Secondo alcuni dati forniti da Goletta verde di Legambiente, il mare italiano è piuttosto inquinato. Almeno un pezzo di mare ogni 54 chilometri costituirebbe un punto inquinato e la causa di ciò, nella maggior parte dei casi, sarebbe da addebitare alla depurazione delle acque che non funziona affatto come dovrebbe.

Questo sarebbe stato il risultato del monitoraggio di 265 punti di mare italiano (ossia un punto ogni 28 chilometri di costa).
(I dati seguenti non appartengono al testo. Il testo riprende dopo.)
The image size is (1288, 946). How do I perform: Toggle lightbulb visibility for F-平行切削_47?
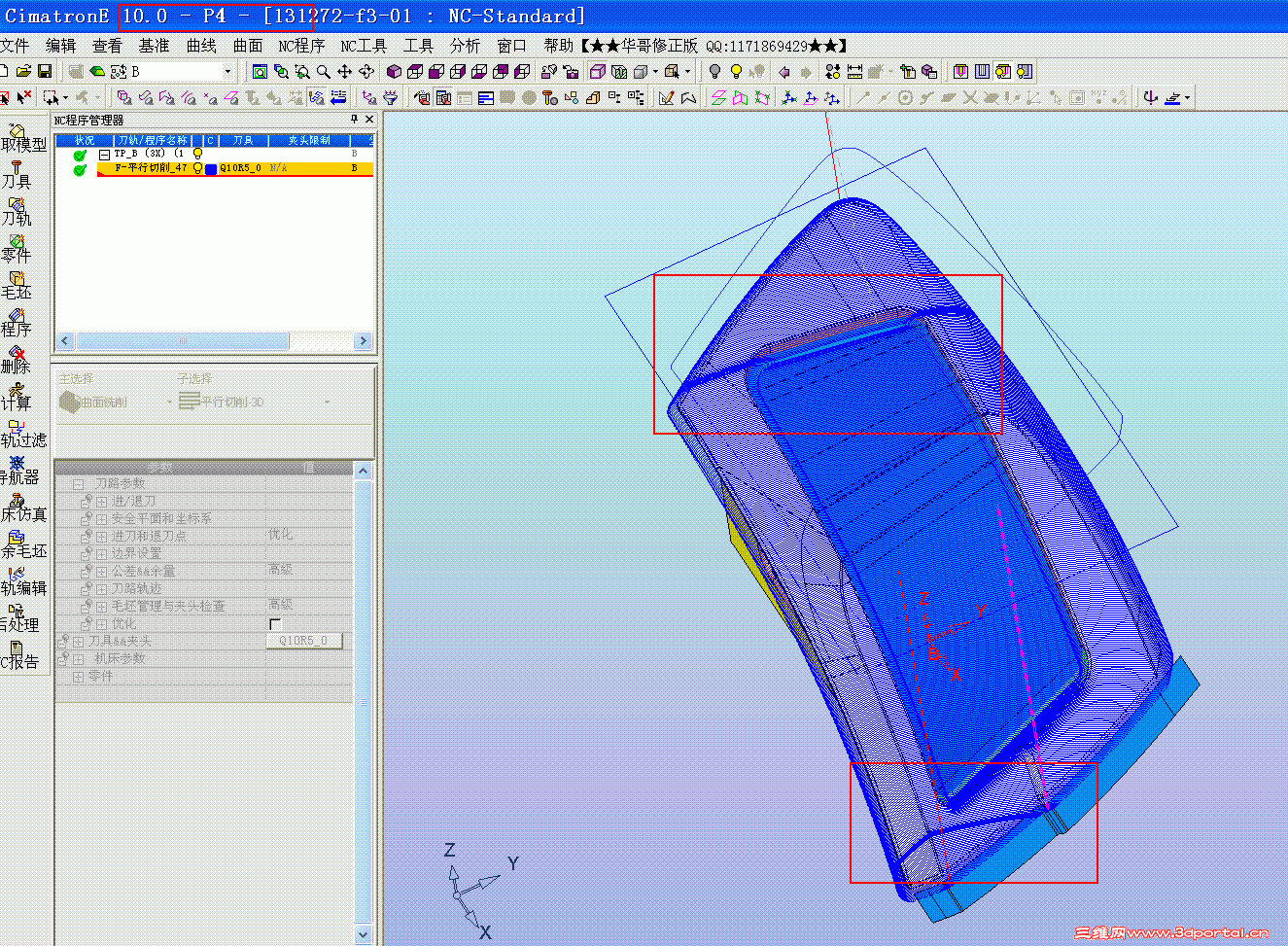(x=197, y=168)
Di questi il 52 per cento avrebbe presentato un forte inquinamento e l’88 per cento delle situazioni più critiche si sarebbe registrato in corrispondenza di canali, foci, fossi o scarichi situati nei pressi della costa.

Per quanto riguarda i parametri di controllo, questi ultimi sono tutti legati a criteri microbiologici: viene dunque considerato inquinato il campione marino che supera i limiti previsti dalla legge sulle acque di balneazione vigenti (il dlgs 116 del 2008 e il decreto del Ministero della Salute del 30 marzo 2010).

Il punto dolente, come preannunciato, sembra essere rappresentato proprio dai sistemi di depurazione, i cui malfunzionamenti genererebbero poi i principali episodi di inquinamento del mare italiano (e non solo del mare ma del territorio in generale). Nonostante siano trascorsi undici anni dalle scadenze previste dalla direttiva dell’Unione europea sulla depurazione, l’Italia presenterebbe ancora gravi carenze in tal senso e almeno il 25 per cento della popolazione non sarebbe coperta da un servizio di depurazione che possa essere considerato adeguato. Una situazione che all’Italia è già costata condanne per infrazione e che a partire da quest’anno costerà a tutti 480 milioni di euro all’anno, che dovranno essere pagati finché la situazione non migliorerà.